(Directions for this task):
Lines that include "Download" make up the answer; copy all of them from the data below.

┏━━

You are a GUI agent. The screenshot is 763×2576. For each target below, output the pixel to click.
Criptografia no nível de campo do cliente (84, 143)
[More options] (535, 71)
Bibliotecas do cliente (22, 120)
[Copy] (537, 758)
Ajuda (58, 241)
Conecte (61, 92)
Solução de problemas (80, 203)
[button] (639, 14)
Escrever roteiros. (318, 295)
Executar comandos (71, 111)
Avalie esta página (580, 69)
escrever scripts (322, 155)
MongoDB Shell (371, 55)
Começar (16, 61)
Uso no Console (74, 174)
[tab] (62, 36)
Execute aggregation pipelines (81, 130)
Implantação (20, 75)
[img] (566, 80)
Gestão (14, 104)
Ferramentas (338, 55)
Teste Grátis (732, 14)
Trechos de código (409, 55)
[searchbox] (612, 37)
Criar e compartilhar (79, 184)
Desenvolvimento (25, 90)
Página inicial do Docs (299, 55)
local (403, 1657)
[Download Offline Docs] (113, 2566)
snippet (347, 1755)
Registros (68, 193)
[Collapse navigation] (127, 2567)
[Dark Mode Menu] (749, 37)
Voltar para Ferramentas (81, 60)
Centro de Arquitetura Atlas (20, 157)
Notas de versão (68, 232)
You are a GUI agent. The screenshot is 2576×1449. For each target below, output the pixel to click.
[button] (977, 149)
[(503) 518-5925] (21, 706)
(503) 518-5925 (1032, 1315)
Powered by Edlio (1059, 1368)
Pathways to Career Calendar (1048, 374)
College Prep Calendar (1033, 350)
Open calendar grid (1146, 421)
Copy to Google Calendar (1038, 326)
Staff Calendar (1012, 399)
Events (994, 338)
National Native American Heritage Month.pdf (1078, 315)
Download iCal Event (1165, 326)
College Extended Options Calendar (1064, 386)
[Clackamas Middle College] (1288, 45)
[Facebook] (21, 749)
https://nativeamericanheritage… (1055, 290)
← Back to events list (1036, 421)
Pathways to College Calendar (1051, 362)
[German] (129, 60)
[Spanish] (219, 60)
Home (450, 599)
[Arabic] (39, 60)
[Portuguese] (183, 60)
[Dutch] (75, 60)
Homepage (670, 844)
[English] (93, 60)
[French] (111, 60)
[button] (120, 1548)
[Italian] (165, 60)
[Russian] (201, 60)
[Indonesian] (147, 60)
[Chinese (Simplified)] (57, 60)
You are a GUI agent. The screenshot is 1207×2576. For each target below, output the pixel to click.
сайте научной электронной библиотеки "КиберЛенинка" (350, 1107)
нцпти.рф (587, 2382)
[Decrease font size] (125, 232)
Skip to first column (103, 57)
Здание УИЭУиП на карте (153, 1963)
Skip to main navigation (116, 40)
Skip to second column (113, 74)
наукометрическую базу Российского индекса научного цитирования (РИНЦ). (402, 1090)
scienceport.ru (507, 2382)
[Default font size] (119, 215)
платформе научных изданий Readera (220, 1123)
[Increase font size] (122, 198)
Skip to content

┗━━

(Result of this exercise):
[Download Offline Docs] (113, 2566)
Download iCal Event (1165, 326)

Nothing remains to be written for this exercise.